What the task requires
Copy every record below exactly.

Collection entries
______________________________

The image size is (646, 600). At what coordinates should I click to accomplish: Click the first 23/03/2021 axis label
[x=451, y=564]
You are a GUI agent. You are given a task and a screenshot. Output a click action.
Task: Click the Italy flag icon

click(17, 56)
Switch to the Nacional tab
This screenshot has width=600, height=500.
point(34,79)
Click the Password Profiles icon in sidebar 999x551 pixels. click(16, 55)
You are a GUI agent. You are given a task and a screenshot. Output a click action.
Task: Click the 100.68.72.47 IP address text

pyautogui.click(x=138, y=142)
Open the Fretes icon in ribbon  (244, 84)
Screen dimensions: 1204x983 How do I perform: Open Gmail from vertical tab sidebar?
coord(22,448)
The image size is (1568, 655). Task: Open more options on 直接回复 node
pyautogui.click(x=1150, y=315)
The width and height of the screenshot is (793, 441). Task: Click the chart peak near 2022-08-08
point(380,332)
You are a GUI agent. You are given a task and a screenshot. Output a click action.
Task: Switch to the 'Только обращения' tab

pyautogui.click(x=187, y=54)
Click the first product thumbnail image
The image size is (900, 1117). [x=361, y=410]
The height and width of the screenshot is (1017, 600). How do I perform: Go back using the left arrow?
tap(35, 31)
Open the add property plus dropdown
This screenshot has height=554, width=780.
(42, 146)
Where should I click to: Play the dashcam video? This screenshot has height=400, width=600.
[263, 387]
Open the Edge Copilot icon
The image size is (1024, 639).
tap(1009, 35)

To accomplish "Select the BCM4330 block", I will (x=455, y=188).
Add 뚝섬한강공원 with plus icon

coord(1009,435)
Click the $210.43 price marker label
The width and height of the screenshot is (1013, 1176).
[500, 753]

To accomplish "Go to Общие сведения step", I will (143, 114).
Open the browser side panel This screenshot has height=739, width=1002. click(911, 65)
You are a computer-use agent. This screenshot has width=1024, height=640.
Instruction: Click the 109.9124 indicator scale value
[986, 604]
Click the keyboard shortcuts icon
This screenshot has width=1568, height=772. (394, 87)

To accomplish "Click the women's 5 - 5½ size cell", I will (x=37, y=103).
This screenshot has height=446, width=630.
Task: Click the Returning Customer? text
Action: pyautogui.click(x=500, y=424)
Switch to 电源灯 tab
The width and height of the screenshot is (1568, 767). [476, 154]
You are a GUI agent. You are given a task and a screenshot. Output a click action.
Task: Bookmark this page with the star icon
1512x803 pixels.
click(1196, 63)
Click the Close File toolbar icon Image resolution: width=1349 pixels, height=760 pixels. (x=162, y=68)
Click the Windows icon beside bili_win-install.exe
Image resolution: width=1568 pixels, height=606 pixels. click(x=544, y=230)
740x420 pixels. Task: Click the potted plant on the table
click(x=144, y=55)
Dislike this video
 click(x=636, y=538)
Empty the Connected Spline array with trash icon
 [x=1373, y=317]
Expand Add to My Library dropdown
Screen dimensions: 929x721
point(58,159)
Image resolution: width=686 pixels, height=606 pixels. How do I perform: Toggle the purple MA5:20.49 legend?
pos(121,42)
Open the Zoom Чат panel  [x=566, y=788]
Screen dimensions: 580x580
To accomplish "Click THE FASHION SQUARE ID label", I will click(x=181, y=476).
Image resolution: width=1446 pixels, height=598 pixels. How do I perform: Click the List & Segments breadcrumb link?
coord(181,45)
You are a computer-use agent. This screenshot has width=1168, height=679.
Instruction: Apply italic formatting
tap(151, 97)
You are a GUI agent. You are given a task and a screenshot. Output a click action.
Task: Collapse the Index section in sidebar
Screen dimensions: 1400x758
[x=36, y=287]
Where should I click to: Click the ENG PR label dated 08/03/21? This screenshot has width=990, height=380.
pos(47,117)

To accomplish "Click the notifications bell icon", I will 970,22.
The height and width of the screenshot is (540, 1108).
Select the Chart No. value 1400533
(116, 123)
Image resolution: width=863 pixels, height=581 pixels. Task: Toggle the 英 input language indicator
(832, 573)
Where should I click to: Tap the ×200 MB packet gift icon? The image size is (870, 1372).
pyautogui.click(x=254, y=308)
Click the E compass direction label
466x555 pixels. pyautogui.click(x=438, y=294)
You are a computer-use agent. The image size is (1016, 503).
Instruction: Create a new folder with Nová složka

______________________________

Response box
The image size is (646, 600). At what coordinates should I click to accomplish: Click the first 23/03/2021 axis label
[x=451, y=564]
You are a GUI agent. You are given a task and a screenshot. Output a click action.
Task: Click the Italy flag icon

click(17, 56)
Switch to the Nacional tab
This screenshot has width=600, height=500.
point(34,79)
Click the Password Profiles icon in sidebar 999x551 pixels. click(16, 55)
You are a GUI agent. You are given a task and a screenshot. Output a click action.
Task: Click the 100.68.72.47 IP address text

pyautogui.click(x=138, y=142)
Open the Fretes icon in ribbon  (244, 84)
Screen dimensions: 1204x983 How do I perform: Open Gmail from vertical tab sidebar?
coord(22,448)
The image size is (1568, 655). Task: Open more options on 直接回复 node
pyautogui.click(x=1150, y=315)
The width and height of the screenshot is (793, 441). Task: Click the chart peak near 2022-08-08
point(380,332)
You are a GUI agent. You are given a task and a screenshot. Output a click action.
Task: Switch to the 'Только обращения' tab

pyautogui.click(x=187, y=54)
Click the first product thumbnail image
The image size is (900, 1117). [x=361, y=410]
The height and width of the screenshot is (1017, 600). How do I perform: Go back using the left arrow?
tap(35, 31)
Open the add property plus dropdown
This screenshot has height=554, width=780.
(42, 146)
Where should I click to: Play the dashcam video? This screenshot has height=400, width=600.
[263, 387]
Open the Edge Copilot icon
The image size is (1024, 639).
tap(1009, 35)

To accomplish "Select the BCM4330 block", I will (x=455, y=188).
Add 뚝섬한강공원 with plus icon

coord(1009,435)
Click the $210.43 price marker label
The width and height of the screenshot is (1013, 1176).
[500, 753]

To accomplish "Go to Общие сведения step", I will (143, 114).
Open the browser side panel This screenshot has height=739, width=1002. click(911, 65)
You are a computer-use agent. This screenshot has width=1024, height=640.
Instruction: Click the 109.9124 indicator scale value
[986, 604]
Click the keyboard shortcuts icon
This screenshot has width=1568, height=772. (394, 87)

To accomplish "Click the women's 5 - 5½ size cell", I will (x=37, y=103).
This screenshot has height=446, width=630.
Task: Click the Returning Customer? text
Action: pyautogui.click(x=500, y=424)
Switch to 电源灯 tab
The width and height of the screenshot is (1568, 767). [476, 154]
You are a GUI agent. You are given a task and a screenshot. Output a click action.
Task: Bookmark this page with the star icon
1512x803 pixels.
click(1196, 63)
Click the Close File toolbar icon Image resolution: width=1349 pixels, height=760 pixels. (x=162, y=68)
Click the Windows icon beside bili_win-install.exe
Image resolution: width=1568 pixels, height=606 pixels. click(x=544, y=230)
740x420 pixels. Task: Click the potted plant on the table
click(x=144, y=55)
Dislike this video
 click(x=636, y=538)
Empty the Connected Spline array with trash icon
 [x=1373, y=317]
Expand Add to My Library dropdown
Screen dimensions: 929x721
point(58,159)
Image resolution: width=686 pixels, height=606 pixels. How do I perform: Toggle the purple MA5:20.49 legend?
pos(121,42)
Open the Zoom Чат panel  [x=566, y=788]
Screen dimensions: 580x580
To accomplish "Click THE FASHION SQUARE ID label", I will click(x=181, y=476).
Image resolution: width=1446 pixels, height=598 pixels. How do I perform: Click the List & Segments breadcrumb link?
coord(181,45)
You are a computer-use agent. This screenshot has width=1168, height=679.
Instruction: Apply italic formatting
tap(151, 97)
You are a GUI agent. You are given a task and a screenshot. Output a click action.
Task: Collapse the Index section in sidebar
Screen dimensions: 1400x758
[x=36, y=287]
Where should I click to: Click the ENG PR label dated 08/03/21? This screenshot has width=990, height=380.
pos(47,117)

To accomplish "Click the notifications bell icon", I will 970,22.
The height and width of the screenshot is (540, 1108).
Select the Chart No. value 1400533
(116, 123)
Image resolution: width=863 pixels, height=581 pixels. Task: Toggle the 英 input language indicator
(832, 573)
Where should I click to: Tap the ×200 MB packet gift icon? The image size is (870, 1372).
pyautogui.click(x=254, y=308)
Click the E compass direction label
466x555 pixels. pyautogui.click(x=438, y=294)
You are a computer-use agent. The image size is (1016, 503).
Instruction: Create a new folder with Nová složka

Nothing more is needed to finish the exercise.